Film review: Only God Forgives

Newsroom 21/12/2013 | 10:45

You’ve got to hand it to Nicolas Winding Refn – the Danish director doesn’t flinch from depicting violence. Most of the characters in his latest gore-fest can’t hand anything to him though – they’ve had their arms chopped off by a samurai sword-wielding Bangkok police chief. Which is one way of keeping re-offending rates down. When he’s not separating wrongdoers and their limbs, the dismembering cop enjoys a spot of karaoke.

Chang (Vithaya Pansringarm), whose no-nonsense approach to law enforcement would probably find favor among sections of the Daily Mail readership, is not actually the least likeable character. That toughly contended title goes to American drug trafficker Billy, whose idea of a fun night out is trashing a brothel and murdering a 14-year-old prostitute.

This faux pas starts a chain of vengeance that sucks in Billy’s terrifying mafia widow mom Crystal (Kristin Scott Thomas) and his decent younger brother, Julian (Ryan Gosling). That’s decent in relative terms, in that he doesn’t go around torturing people, disapproves of killing 14-year-olds and is hot. He’s still a drug dealer and murderer, just not a really bad one.
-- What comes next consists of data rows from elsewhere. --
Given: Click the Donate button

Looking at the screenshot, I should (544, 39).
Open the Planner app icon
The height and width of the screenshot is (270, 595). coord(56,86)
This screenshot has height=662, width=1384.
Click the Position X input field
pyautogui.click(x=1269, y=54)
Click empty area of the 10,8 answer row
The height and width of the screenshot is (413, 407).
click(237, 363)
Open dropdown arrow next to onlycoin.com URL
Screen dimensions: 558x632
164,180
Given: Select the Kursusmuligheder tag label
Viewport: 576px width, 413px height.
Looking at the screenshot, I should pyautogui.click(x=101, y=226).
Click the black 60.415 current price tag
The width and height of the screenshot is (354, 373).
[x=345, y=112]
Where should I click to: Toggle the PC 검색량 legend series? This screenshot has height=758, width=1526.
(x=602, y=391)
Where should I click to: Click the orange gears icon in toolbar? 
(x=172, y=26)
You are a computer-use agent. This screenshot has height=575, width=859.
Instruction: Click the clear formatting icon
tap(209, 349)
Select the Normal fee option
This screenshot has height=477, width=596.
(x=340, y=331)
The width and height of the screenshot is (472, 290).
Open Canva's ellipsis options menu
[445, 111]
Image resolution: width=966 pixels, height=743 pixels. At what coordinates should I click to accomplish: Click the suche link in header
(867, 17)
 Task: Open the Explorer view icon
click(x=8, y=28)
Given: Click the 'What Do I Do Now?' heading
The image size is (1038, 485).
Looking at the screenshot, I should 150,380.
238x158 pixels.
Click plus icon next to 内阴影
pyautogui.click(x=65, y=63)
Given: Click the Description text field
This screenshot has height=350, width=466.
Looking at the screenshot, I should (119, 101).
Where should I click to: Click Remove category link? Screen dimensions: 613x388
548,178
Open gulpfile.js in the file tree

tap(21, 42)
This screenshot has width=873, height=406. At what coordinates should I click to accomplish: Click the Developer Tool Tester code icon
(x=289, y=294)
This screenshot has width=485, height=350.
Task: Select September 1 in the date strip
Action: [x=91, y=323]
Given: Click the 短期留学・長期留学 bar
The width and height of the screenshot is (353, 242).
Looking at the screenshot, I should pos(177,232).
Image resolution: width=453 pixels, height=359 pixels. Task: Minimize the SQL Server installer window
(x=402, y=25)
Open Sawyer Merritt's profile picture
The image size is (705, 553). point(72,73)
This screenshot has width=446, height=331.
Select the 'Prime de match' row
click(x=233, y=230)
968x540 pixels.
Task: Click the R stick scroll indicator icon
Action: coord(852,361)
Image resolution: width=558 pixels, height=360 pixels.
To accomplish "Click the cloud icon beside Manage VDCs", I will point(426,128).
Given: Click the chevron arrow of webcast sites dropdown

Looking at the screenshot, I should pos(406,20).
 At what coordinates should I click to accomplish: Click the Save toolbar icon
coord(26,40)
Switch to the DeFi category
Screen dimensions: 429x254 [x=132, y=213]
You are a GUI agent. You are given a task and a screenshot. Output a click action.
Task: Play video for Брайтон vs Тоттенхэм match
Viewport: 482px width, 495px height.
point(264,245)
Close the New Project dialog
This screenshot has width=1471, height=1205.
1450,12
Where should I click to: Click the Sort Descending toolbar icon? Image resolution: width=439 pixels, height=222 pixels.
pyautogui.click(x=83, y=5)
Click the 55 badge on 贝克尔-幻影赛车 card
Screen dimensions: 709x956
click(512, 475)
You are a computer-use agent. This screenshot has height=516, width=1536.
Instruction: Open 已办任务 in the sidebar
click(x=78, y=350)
Julian sees a prostitute, Mai (Rhatha Phongam), whom he doesn’t slaughter (so she fares quite well, considering), and asks her to pretend to be his girlfriend for dinner with his unhinged mother. We don’t know why – we don’t know why he does anything because he only has 17 lines in the entire movie, so his motivation is a mystery. During the meal, Crystal hurls foul-mouthed abuse at Julian and Mai and compares the size of her sons’ penises. In all his Meeting the Parents, Ben Stiller really had it easy next to this.

So, on we go, with some graphic torture, hints of incest, a bit of karaoke, a shoot-out, some limbs being lopped off, more torture and murder, you get the idea. Many of the scenes are bathed in neon light,

with a trippy electronic soundtrack, giving the movie a surreal quality in keeping with the slow, Far Eastern Western-inspired plot and the characters, none of whom resemble real people, but a hotchpotch of ciphers and symbols.

Although deeply strange and often unwatchable in its ultra-violence – which makes Kill Bill look like Disney – something about Only God Forgives exerts a draw, and, if not gripping, it’s certainly absorbing. Part of this is the stylishness conferred by Refn’s meticulous direction. Thought and craft have gone into every shot, and there’s a gamut of references, from blood-on-hands Macbeth symbolism to long tracking shots of corridors that nod to The Shining.

Gosling and Pansringarm’s taciturn characters don’t let them do too much – the former looks moodily handsome and the latter exudes calm menace – but Scott Thomas really goes to town as a bleach blonde Cruella de Vil with oedipal issues. Seeing the cut-glass Anglo-French star playing so far against type is just one of the curiosities of this bizarre, brutal but never boring film.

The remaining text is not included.